Sept. 11 (UPI) -- The mixed impact from hurricanes in the United States left the U.S. and global benchmarks for crude oil moving in opposite directions early Monday.
Irma was downgraded to a tropical storm early Monday by the U.S. National Hurricane Center. Making landfall as a hurricane, it left millions of Florida residents without power and many of the regional airports were closed Monday because of heavy flooding. Though weakening as it makes its way northwest, the NHC forecast said Irma has a "very large wind field," with hurricane-force winds extending outward as far as 60 miles.

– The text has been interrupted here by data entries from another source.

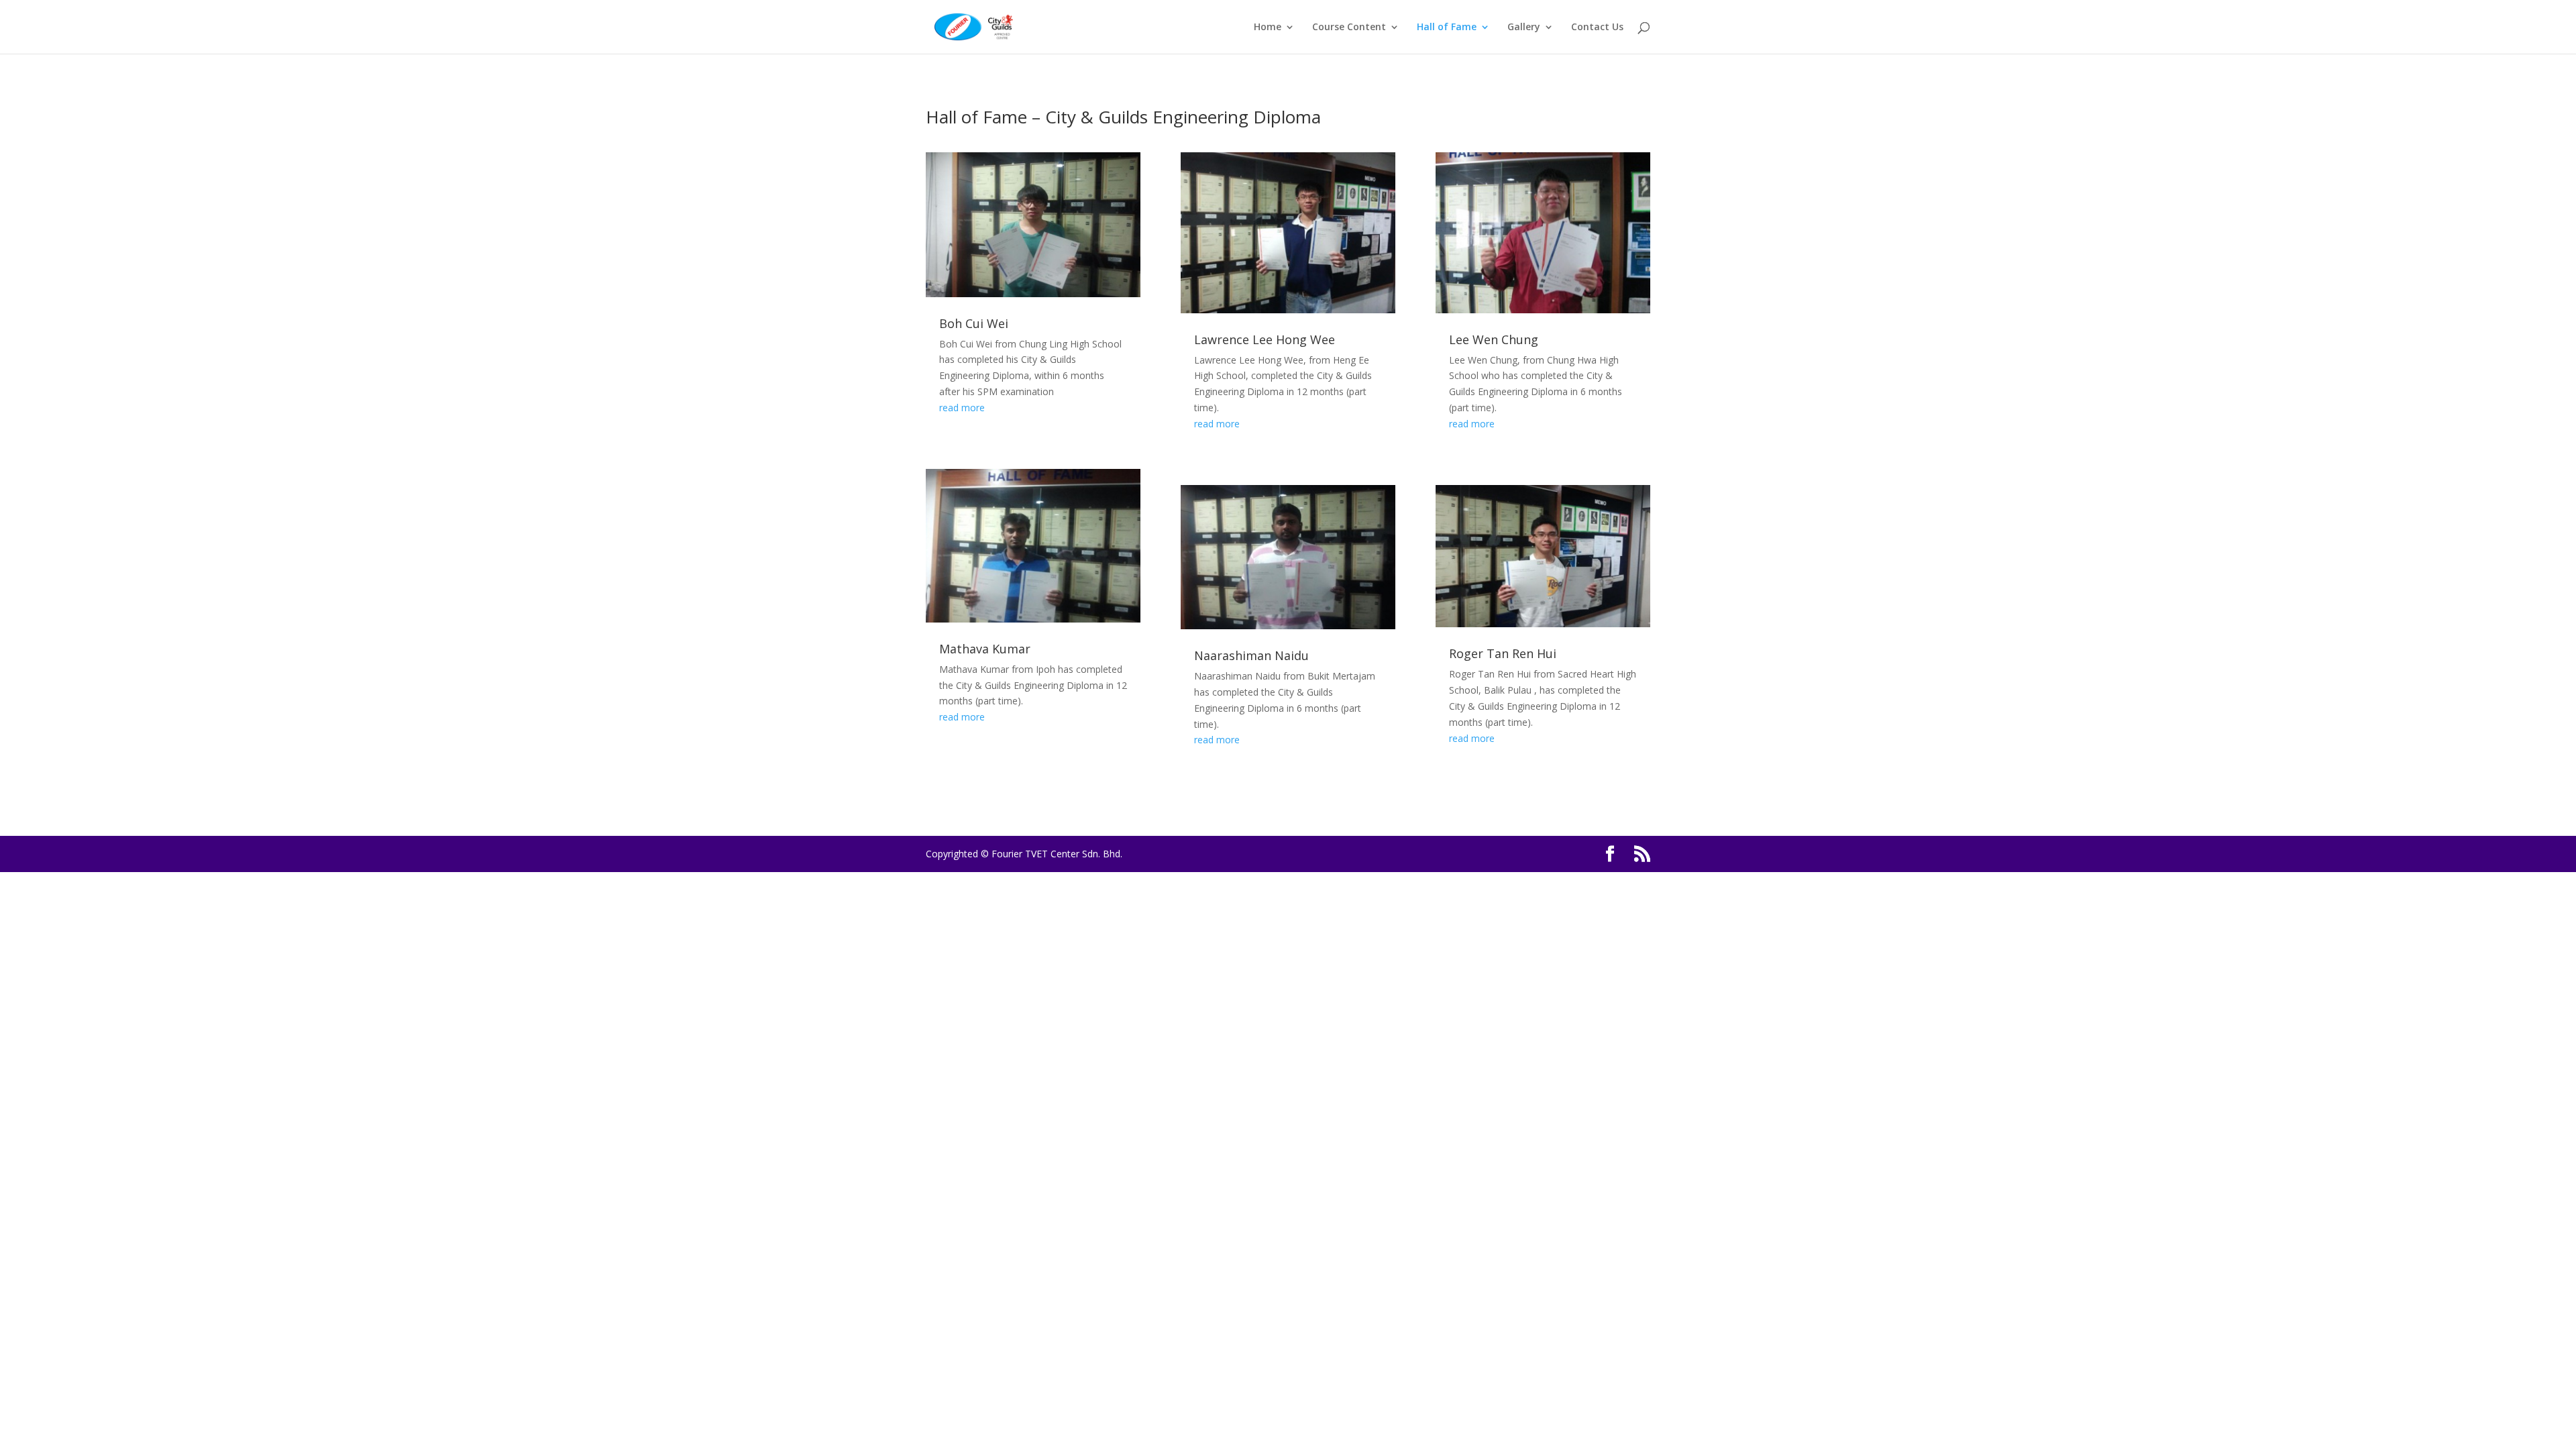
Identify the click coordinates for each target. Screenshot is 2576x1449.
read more (962, 407)
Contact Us (1597, 27)
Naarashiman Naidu (1251, 655)
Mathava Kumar (984, 649)
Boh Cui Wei (973, 323)
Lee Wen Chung (1493, 339)
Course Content (1349, 27)
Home (1267, 27)
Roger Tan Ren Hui (1502, 653)
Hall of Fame (1447, 27)
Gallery (1523, 27)
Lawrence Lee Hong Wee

Southern Gulf Coast states, meanwhile, continue to pick up the pieces from Harvey, which struck a central part of the U.S. energy sector in late August. As of Sunday afternoon, there were still five refineries shut down, representing about 5.8 percent of the total U.S. refining capacity.

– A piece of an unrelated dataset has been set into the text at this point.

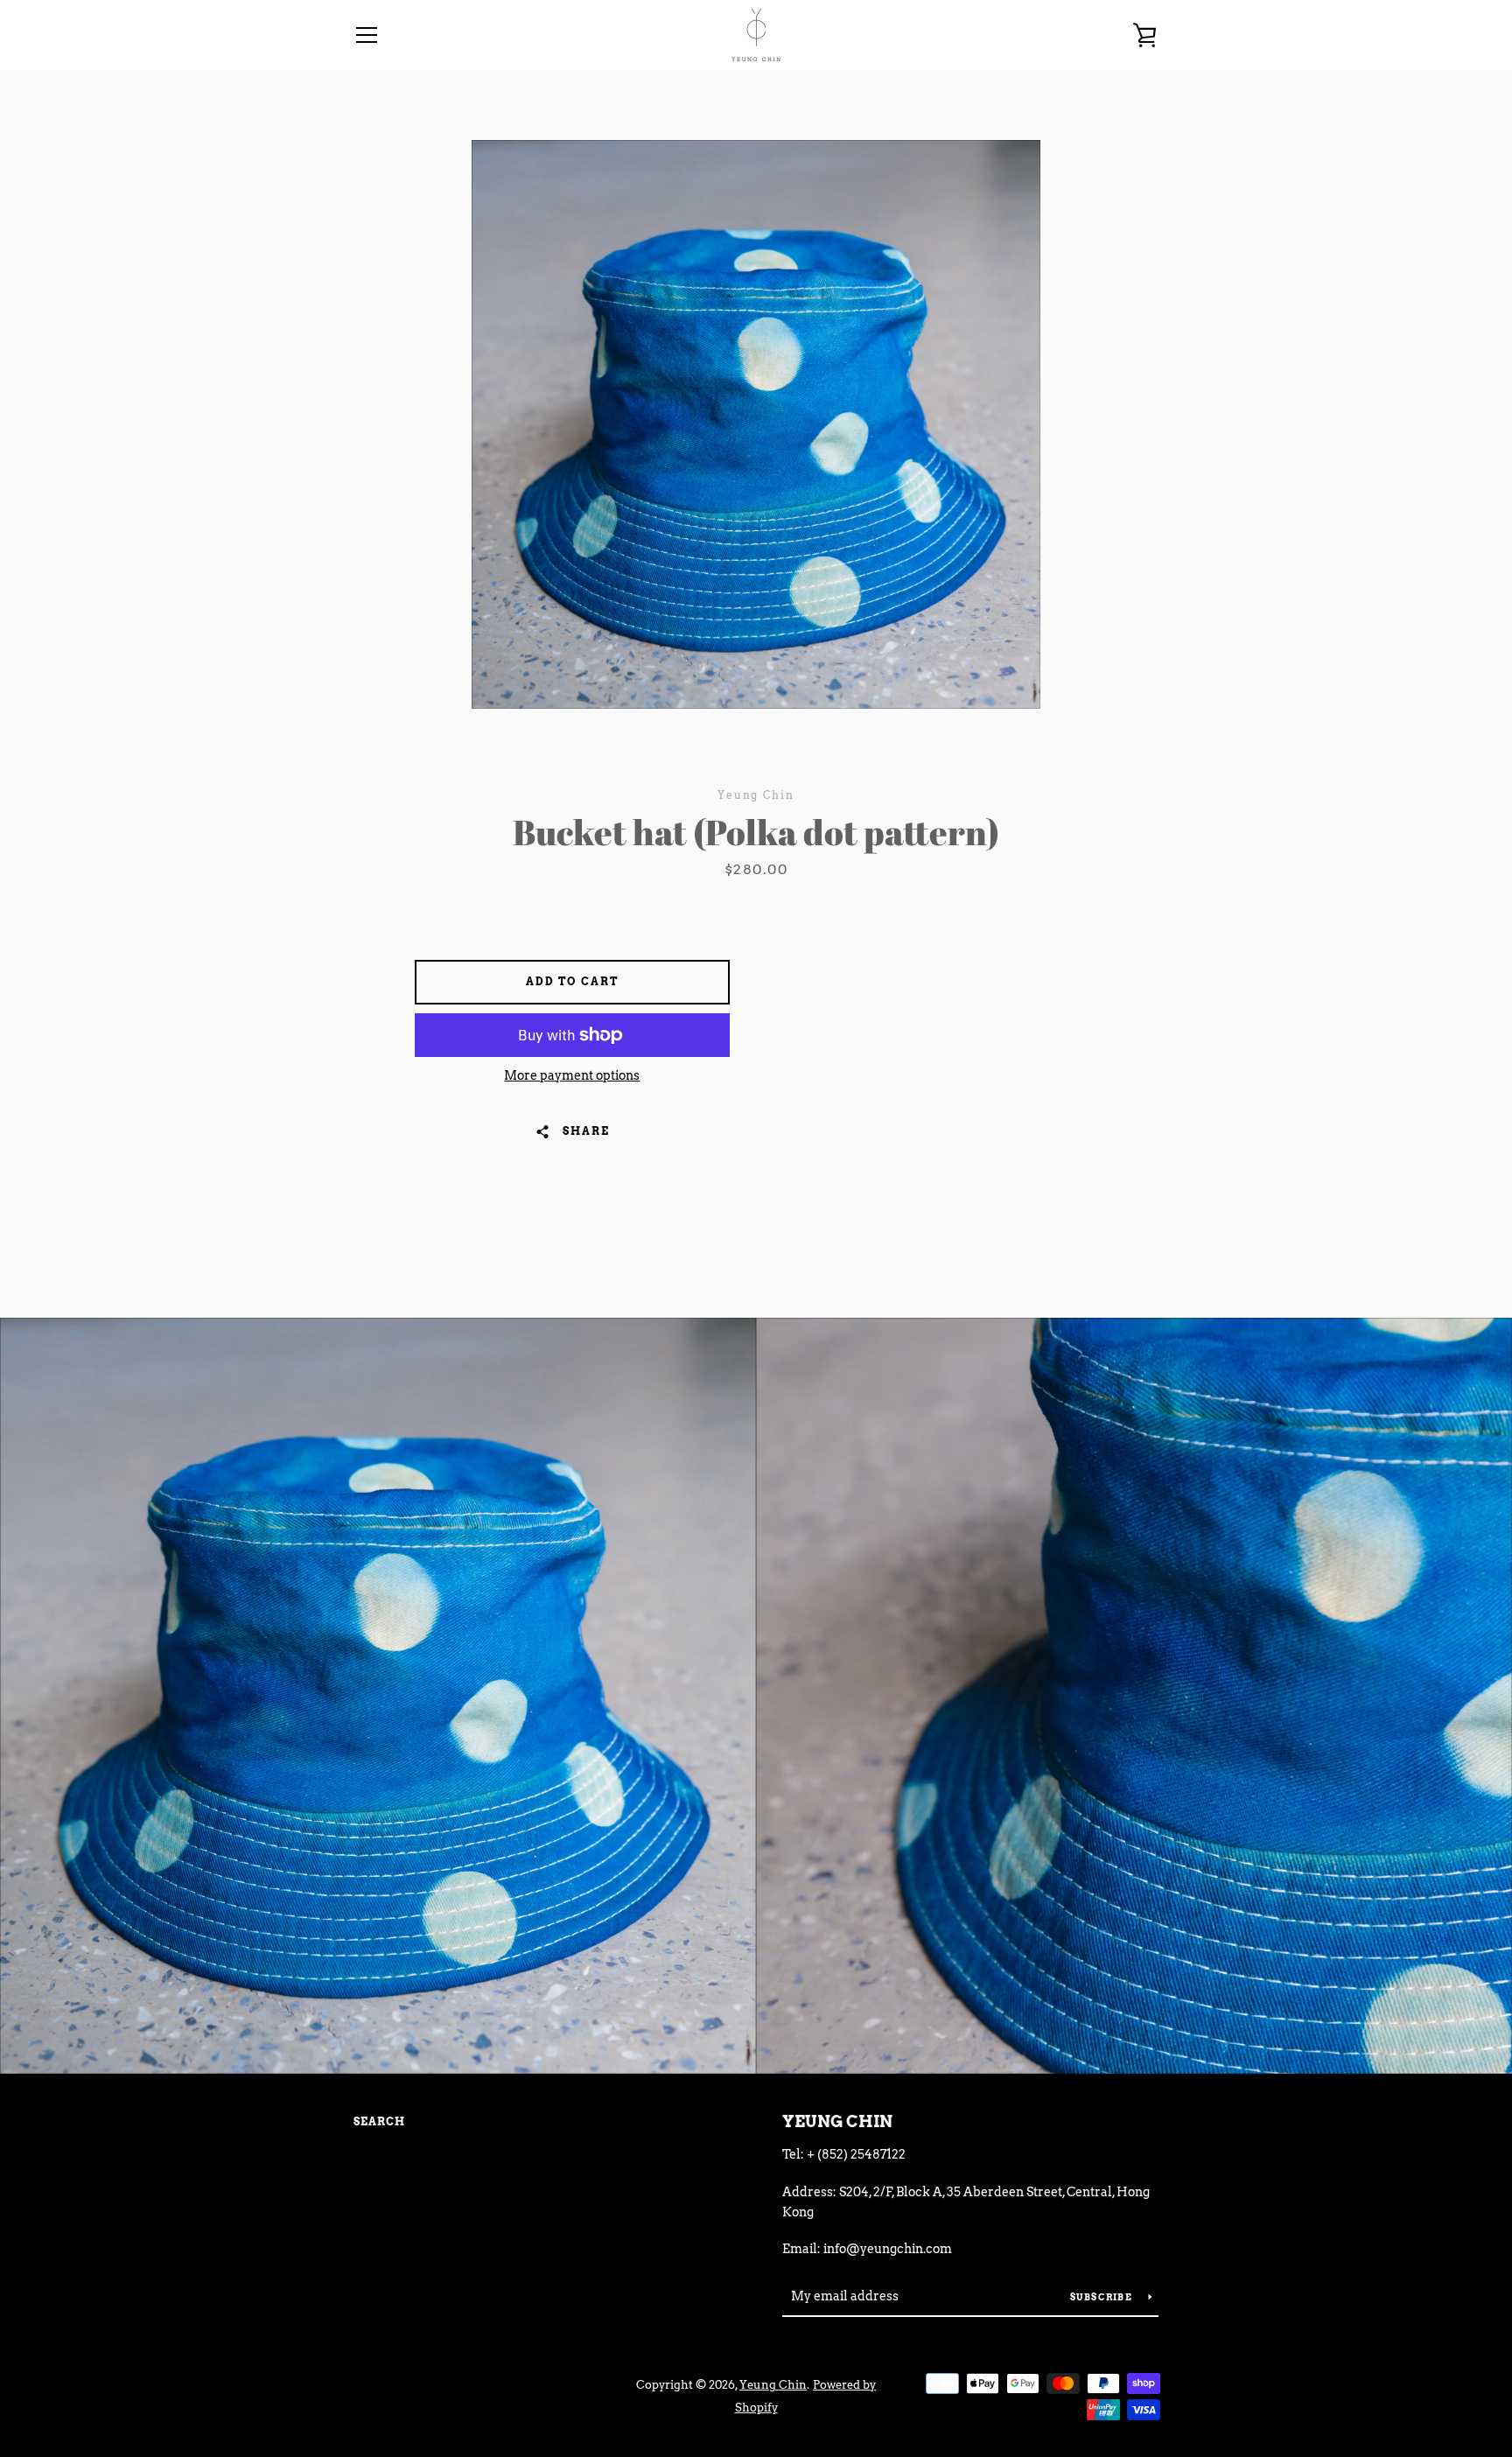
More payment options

Florida has no refineries of its own and many ports are still closed because of the storm, causing huge demand strains in the region.

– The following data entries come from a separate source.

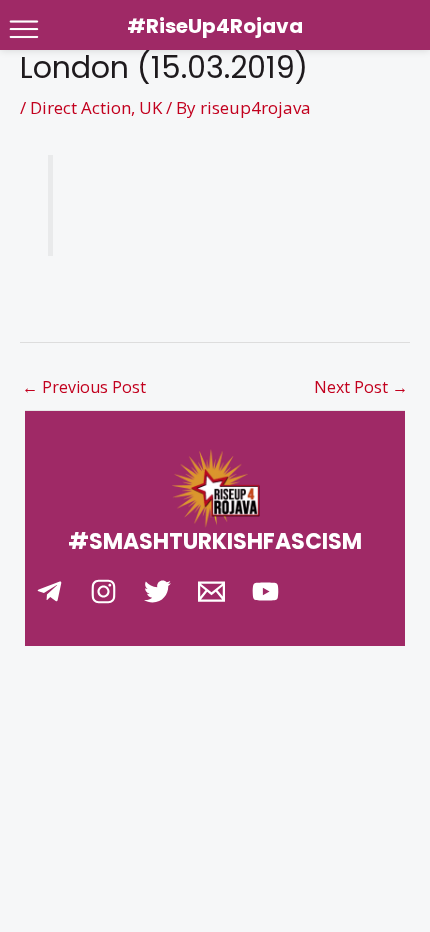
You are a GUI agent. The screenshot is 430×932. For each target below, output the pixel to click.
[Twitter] (157, 591)
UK (150, 107)
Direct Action (80, 107)
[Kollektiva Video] (265, 591)
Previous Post (84, 387)
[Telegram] (49, 591)
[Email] (211, 591)
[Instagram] (103, 591)
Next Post (361, 387)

A report emailed from London oil broker PVM said the impact from both hurricanes extends beyond U.S. borders.
"The temporary product shortage that has been created in the Gulf of Mexico area was felt across Latin America in countries that are traditional U.S. product importers," the report read. "Additionally, the product shortage on the other side of the Atlantic served as a motivation for European refineries to ramp up production."
That helps explain the variance in major oil price indices early Monday. The price for West Texas Intermediate, the U.S. benchmark for the price of oil, was up 0.55 percent at 9:10 a.m. EDT to $47.74 per barrel. The price for Brent crude oil, the global benchmark, was down 0.67 percent to $53.42 per barrel.
Meanwhile, a separate report from RBC Capital Markets said a resilient U.S. shale oil sector and robust production from Libya and Nigeria, two members of the Organization of Petroleum Exporting Countries exempt from a multilateral production cut deal, means oil prices may stay lower for even longer than expected. That comes as traders are looking for signs of a return to balance for the five-year average for global crude oil inventories, which is still in a surplus.
RBC said it expected the price for WTI would be around $49.30 per barrel and Brent is expected to average $52.50 per barrel for the year. The RBC estimate for both bencharmks is a downward revision of $3.50 per barrel.